[Collected data]
◆ ◆ ◆ ◆ ◆

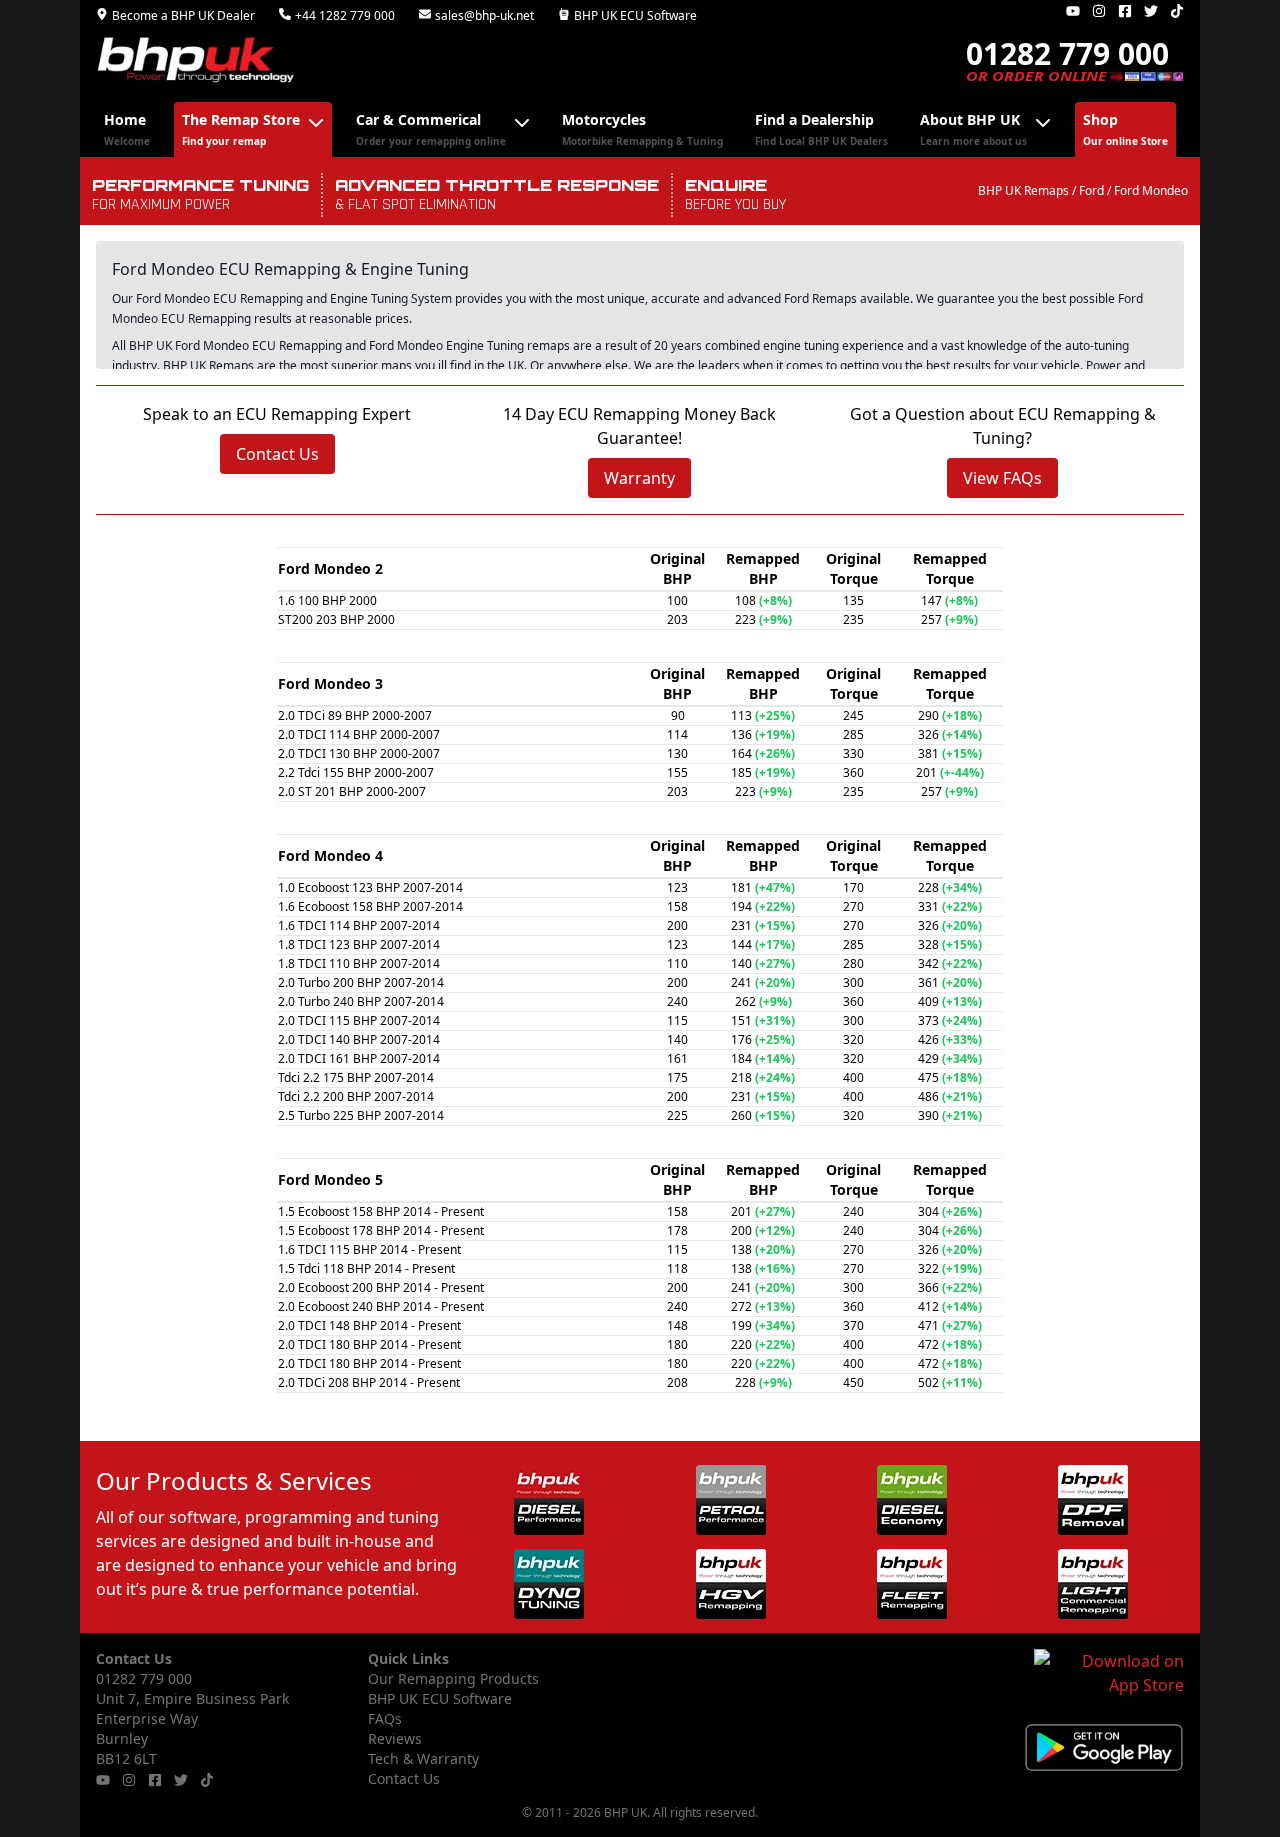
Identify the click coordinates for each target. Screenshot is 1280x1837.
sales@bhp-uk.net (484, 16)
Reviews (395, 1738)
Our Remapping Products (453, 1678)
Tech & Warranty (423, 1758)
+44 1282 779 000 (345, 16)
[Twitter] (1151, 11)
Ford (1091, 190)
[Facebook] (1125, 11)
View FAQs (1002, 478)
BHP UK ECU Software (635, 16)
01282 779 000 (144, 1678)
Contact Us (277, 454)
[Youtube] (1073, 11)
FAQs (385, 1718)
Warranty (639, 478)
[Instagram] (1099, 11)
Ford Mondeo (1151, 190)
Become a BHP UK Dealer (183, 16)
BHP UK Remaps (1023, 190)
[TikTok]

◆ ◆ ◆ ◆ ◆

[WHAT TO PRODUCE] Return exactly the lines from the one containing "[Instagram] (1099, 11)" to the last line of the data, and nothing more.

[EXERCISE OUTPUT]
[Instagram] (1099, 11)
Ford Mondeo (1151, 190)
Become a BHP UK Dealer (183, 16)
BHP UK Remaps (1023, 190)
[TikTok]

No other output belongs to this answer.